Ford’s loss from continuing operations was 62 cents per share, matching analysts’ average forecast as tracked by Reuters Estimates.

Analysts have urged Mulally to consider further asset sales to protect Ford’s cash position, and in his first post-earnings conference call with analysts some credited him with a more open approach to the company’s turnaround.

“One of the things that’s positive about Mulally coming in is that nothing is sacred and he is willing to take a fresh look,” said Morningstar analyst John Novak.

Said Argus Research analyst Kevin Tynan: “Simply shrinking again is not necessarily the answer. Ford needs to become a company flexible enough to be profitable at lower production volumes on each line (and) on each platform.”


Revenue for the quarter was $36.7 billion, down $4.1 billion.

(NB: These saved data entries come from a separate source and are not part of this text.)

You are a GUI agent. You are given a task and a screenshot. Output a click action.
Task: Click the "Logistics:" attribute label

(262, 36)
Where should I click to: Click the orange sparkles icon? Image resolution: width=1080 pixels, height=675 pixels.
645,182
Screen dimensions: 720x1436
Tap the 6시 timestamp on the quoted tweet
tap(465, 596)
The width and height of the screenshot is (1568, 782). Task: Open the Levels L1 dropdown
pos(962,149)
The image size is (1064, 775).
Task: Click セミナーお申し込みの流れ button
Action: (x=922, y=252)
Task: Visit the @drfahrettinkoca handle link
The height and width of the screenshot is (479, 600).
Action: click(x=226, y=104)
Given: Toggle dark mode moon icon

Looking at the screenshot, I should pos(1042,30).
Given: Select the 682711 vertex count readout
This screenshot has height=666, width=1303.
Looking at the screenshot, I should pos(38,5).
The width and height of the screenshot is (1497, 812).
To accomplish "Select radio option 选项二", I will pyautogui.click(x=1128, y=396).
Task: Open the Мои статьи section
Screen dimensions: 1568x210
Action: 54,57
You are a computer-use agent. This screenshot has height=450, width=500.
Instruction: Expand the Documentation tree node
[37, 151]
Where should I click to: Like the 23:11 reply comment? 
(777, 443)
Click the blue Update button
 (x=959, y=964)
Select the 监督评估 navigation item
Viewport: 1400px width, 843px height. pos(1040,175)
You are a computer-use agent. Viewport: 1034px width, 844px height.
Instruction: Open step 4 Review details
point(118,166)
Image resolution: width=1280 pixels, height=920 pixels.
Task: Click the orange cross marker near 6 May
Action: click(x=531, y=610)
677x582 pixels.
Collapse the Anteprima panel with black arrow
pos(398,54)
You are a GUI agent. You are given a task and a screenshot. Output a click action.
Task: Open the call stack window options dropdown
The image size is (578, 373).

Auto sales accounted for $32.6 billion of total revenue.

High gasoline prices have caused U.S. consumers to shift away from sport utility vehicles and pickup trucks, a segment that represents over 60 percent of Ford’s current sales.

Ford ended the quarter with cash of $23.6 billion but said that total would drop near $20 billion by the end of the year as it restructures.

Fitch Ratings, which placed Ford’s debt on watch for a downgrade on Monday, said the automaker needed to hold at least $15 billion in consolidated cash in order to avoid raising concern among suppliers and customers.

Chief Financial Officer Don Leclair said Ford was “exploring various financing strategies, including secured financing involving a substantial portion” of its automotive operations.

Ford is selling its British luxury brand Aston Martin. Leclair said the company is in the process of preparing a short list of bidders but does not expect to close a sale this year.

Mulally also said Ford is open to reviewing its other luxury brands — leaving the door open to a potential sale of Jaguar, Volvo or Land Rover.

“I really think it’s going to hinge on how the businesses are doing and can we make profitable growth businesses out of them with the action we have taken and additional actions that might be required,” he said.


Ford is offering buyouts to all of its 75,000 unionized workers in a bid to reduce its factory work force by nearly half. The bulk of hourly workers taking buyouts to leave the company in the first and second quarter of 2007.

About 4,000 employees at former Visteon Corp.(NYSE:VC – news) factories, now grouped under Automotive Component Holdings, have already accepted buyouts, the company said.

In the third quarter, Ford took pretax charges of $861 million for job cuts related to plant closings in North America, $259 million for job cuts elsewhere, and $437 million to pay out pensions earlier than planned .

Ford also took pretax charges of $2.2 billion to write down the value of North American assets and $1.6 billion for the impairment of Jaguar and Land Rover assets.

Ford Motor Credit’s net profit fell to $262 million from $577 million a year earlier in part because of higher financing costs driven by the parent company’s junk credit rating.

“The reduced profitability at Ford Motor Credit now shines a more intense light on the weakness of Ford’s fundamental operation — the automotive business,” Tynan said.

Ford executives repeated that the company has no plans to sell its finance arm, although Leclair said the automaker would be open to partnerships in some markets.

Shares of Ford were down 14 cents or 1.8 percent to $7.87 in early afternoon trade on the New York Stock Exchange.